In fact, as wind and surge forecasts and mitigation strategies have dramatically improved, the proportion of tropical cyclone deaths due to extreme rainfall has risen from around 25% in the late 20th and early 21st Century to over 50% in the last dozen years.
Freshwater flooding accounts for about 15% to 20% of total damages from tropical cyclones, with the worst impacts often occurring hundreds of miles inland, days after the frisson of landfall has faded.
Long-lasting river flooding, like that following Ian in Central Florida, can linger for months and forestall the recovery process.

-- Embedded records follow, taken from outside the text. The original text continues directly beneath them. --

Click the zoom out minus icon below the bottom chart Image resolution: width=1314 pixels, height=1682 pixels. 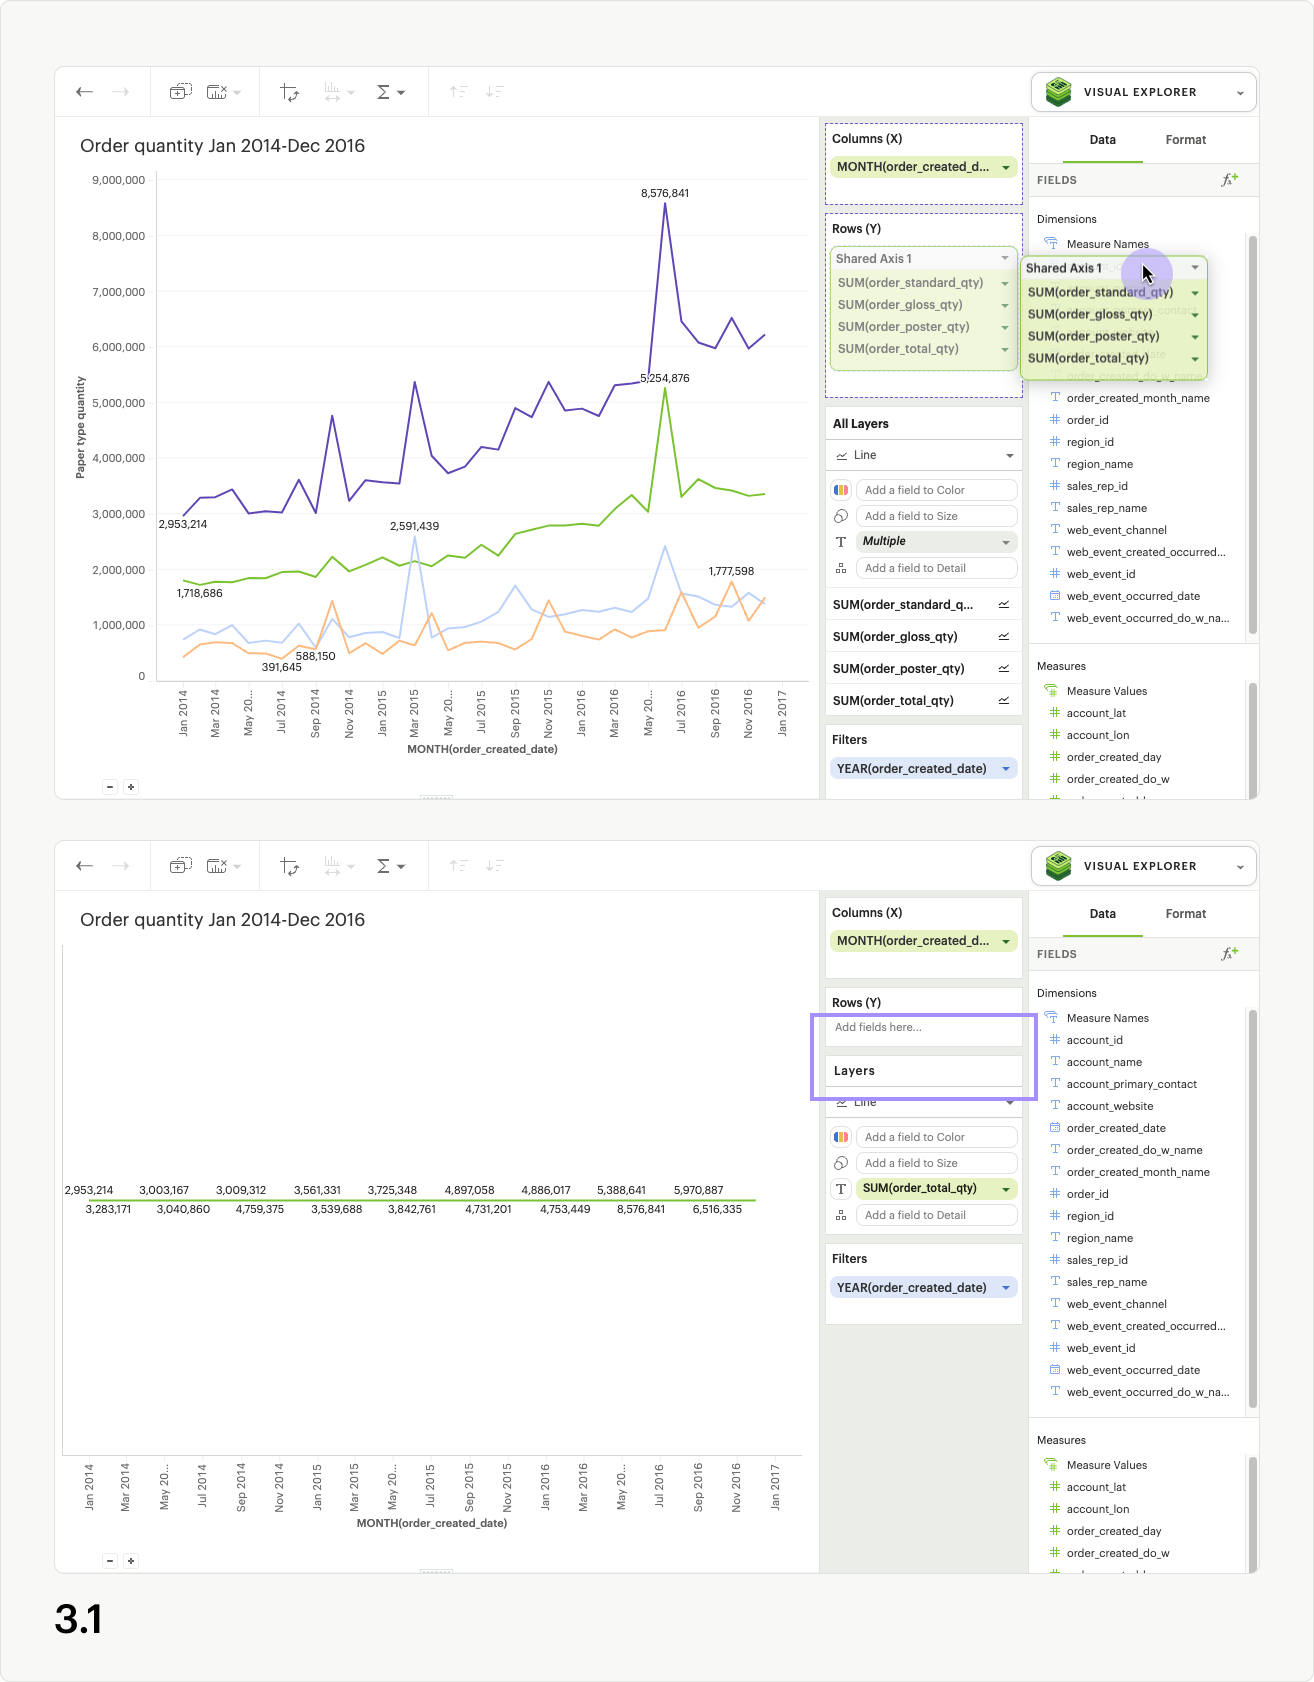110,1561
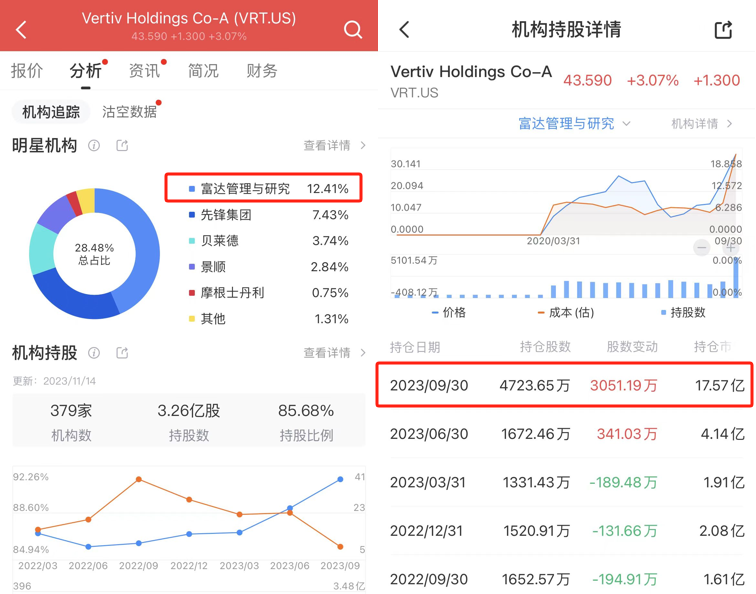Switch to 沽空数据 tab

129,112
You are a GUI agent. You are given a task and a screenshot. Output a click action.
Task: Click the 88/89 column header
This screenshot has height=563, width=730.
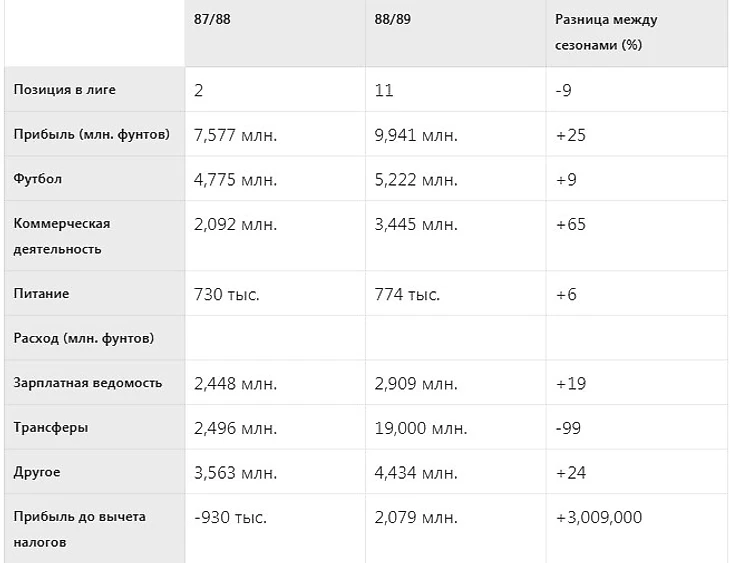tap(390, 20)
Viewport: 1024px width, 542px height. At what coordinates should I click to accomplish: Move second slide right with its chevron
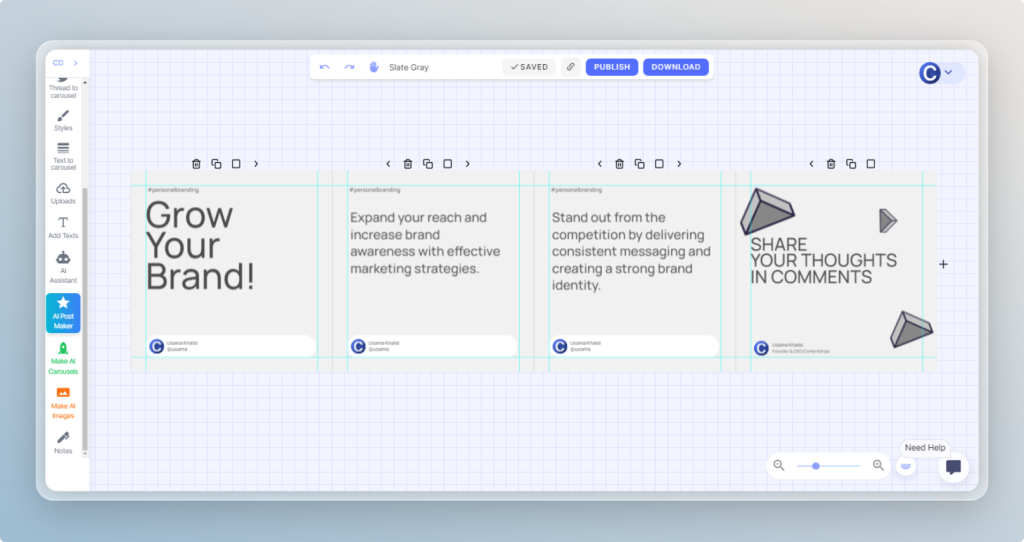tap(467, 164)
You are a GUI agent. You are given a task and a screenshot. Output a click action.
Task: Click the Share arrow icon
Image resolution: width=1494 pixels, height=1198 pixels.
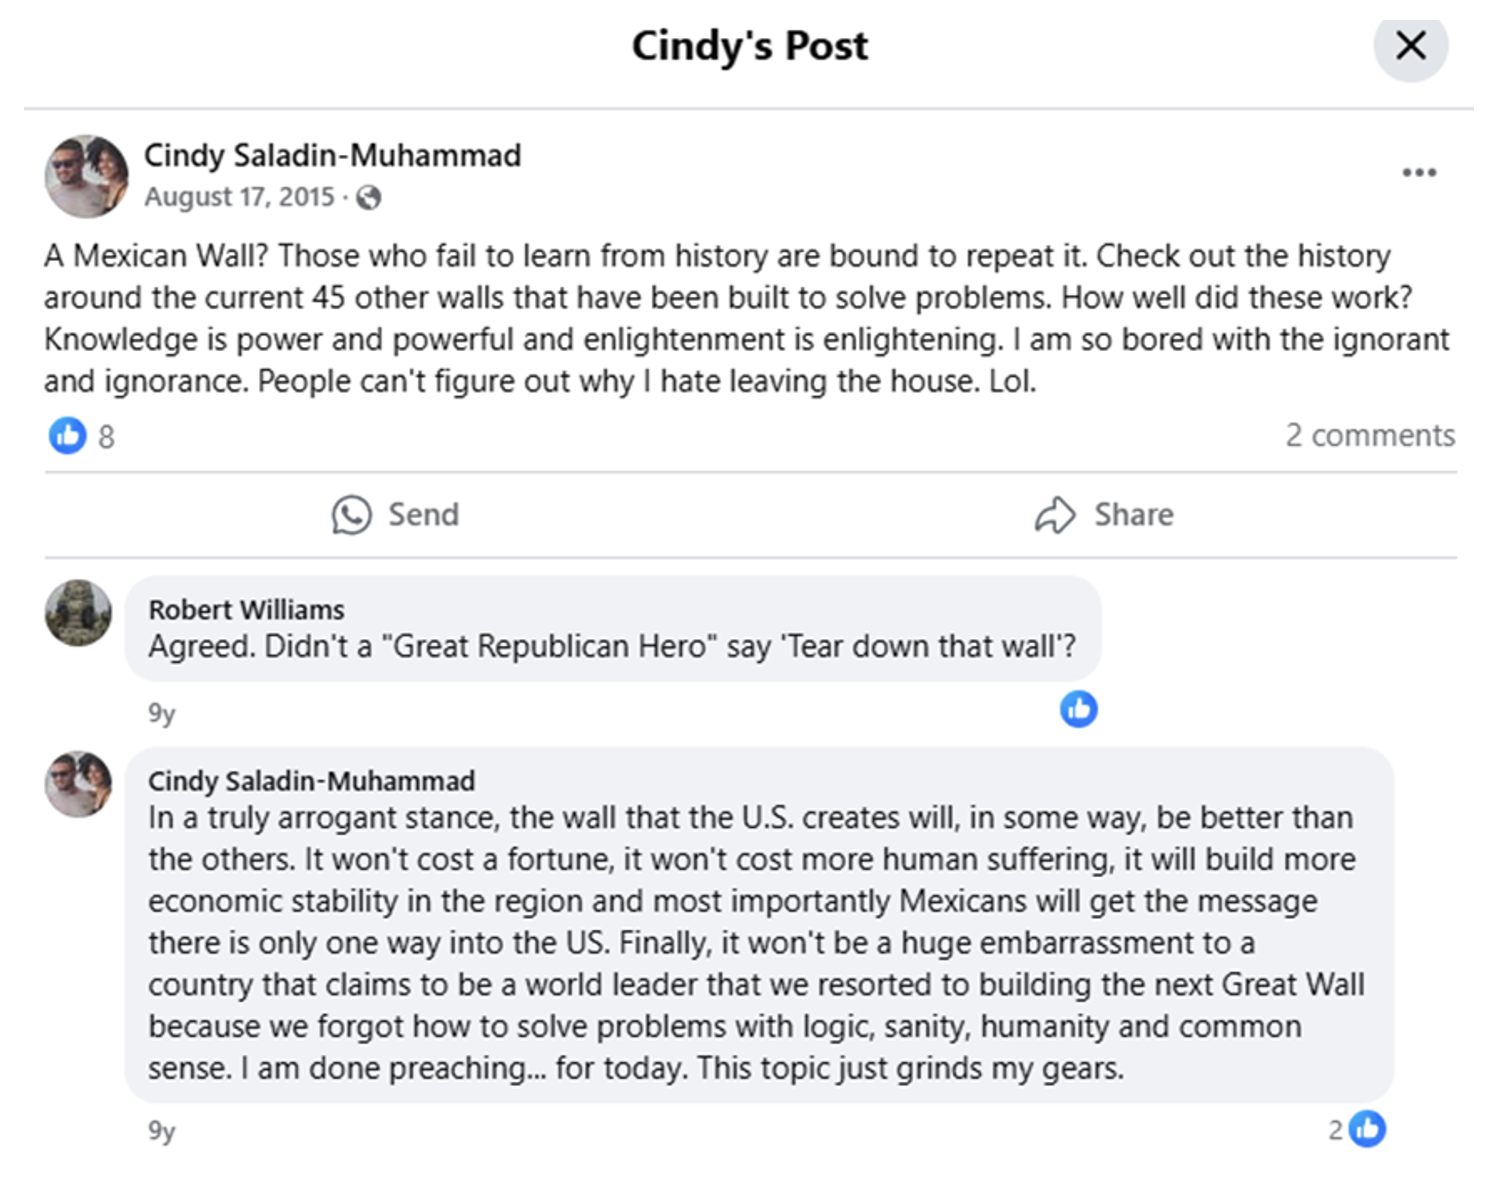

As standard property insurance does not cover flood losses, excessive precipitation accounts for a disproportionate share of both the lives and livelihoods lost to tropical cyclones.
Little immediate Florida threat brewing in the tropics
As we find ourselves in a typical mid-July lull in hurricane season, this is a good moment to consider the life-threatening flood hazard even “weak” tropical systems can pose. Currently, the Atlantic, Caribbean, and Gulf are being scoured by elevated wind shear in the west and dusty, sinking airmasses in the east.
That means there are no tropical disturbances with a meaningful shot at development over the upcoming seven days. Way down the road, it’s worth keeping half an eye on the northern Gulf or east of Florida late next week, where a front may once again stall and act as a focus for convection.
Right now, that just looks like enhanced rain chances, but like Chantal, sometimes tropical organization slowly results.
How Texas became a gut-wrenching and cautionary tale for those who live even outside of hurricane country
Recent history shows there is no correlation between the perceived intensity of a storm, and the rainfall impacts it produces. Unless you are an extreme weather aficionado, you probably had no awareness of Tropical Storm Barry during its brief existence.
I don’t blame you. Barry was barely a tropical storm over the far southern Gulf for 24 hours, and weakened to a depression as it moved inland on June 29. Even some meteorologists thought this one was a bit iffy in terms of whether Barry qualified as a tropical cyclone at all.
Unfortunately, that wasn’t the end of the story.
While Barry’s surface circulation quickly dissipated over Mexico, its harder-to-kill mid-level turning bumbled north for several days in a weak steering current environment, dragging a payload of deep Gulf moisture with it into central Texas.
By the holiday weekend, additional moisture streamed into Texas from the southwest, originally associated with outer bands of the Eastern Pacific’s Hurricane Flossie.
Together, these sources of spin and moisture set the stage for the development of a mesoscale convective system (MCS), basically a scaled-up thunderstorm complex that can sustain itself longer than garden-variety convection by pulling in warm, moist air from a wide area.
The MCS that formed over the Texas Hill Country on the night of July 3 and 4 moved little due to light winds aloft, keeping the heaviest precipitation of 10 to 20 inches locked in place over the highly flood-prone Guadalupe River basin, in the middle of the night, with surface run-off exacerbated by extreme to exceptional drought.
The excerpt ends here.